● ASSIGNMENT
Retype exactly the lines of the material below, from the one containing "ガイド (669, 165)" through the last, with both ends kept.

● EXERCISE INPUT
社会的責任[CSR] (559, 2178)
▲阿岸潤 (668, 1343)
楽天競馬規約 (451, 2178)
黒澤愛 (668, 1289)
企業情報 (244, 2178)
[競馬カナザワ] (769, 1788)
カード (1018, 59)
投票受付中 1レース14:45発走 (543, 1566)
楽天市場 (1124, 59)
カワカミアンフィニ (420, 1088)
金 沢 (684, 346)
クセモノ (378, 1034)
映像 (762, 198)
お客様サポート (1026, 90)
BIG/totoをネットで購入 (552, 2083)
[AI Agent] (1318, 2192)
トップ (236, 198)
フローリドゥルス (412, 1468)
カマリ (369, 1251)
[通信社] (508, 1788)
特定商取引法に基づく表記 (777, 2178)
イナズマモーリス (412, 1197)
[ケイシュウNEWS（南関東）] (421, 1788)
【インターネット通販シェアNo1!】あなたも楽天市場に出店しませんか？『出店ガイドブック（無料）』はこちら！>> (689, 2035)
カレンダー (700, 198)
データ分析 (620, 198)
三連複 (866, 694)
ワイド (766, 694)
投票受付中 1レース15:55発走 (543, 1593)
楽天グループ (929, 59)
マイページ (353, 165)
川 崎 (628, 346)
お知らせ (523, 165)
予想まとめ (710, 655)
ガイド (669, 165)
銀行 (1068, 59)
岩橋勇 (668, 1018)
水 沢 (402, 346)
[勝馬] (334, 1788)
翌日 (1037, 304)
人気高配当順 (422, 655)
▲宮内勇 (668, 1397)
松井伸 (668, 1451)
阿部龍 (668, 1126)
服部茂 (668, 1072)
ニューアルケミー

● SOLUTION TO THIS EXERCISE
ガイド (669, 165)
銀行 (1068, 59)
岩橋勇 (668, 1018)
水 沢 (402, 346)
[勝馬] (334, 1788)
翌日 (1037, 304)
人気高配当順 (422, 655)
▲宮内勇 (668, 1397)
松井伸 (668, 1451)
阿部龍 (668, 1126)
服部茂 (668, 1072)
ニューアルケミー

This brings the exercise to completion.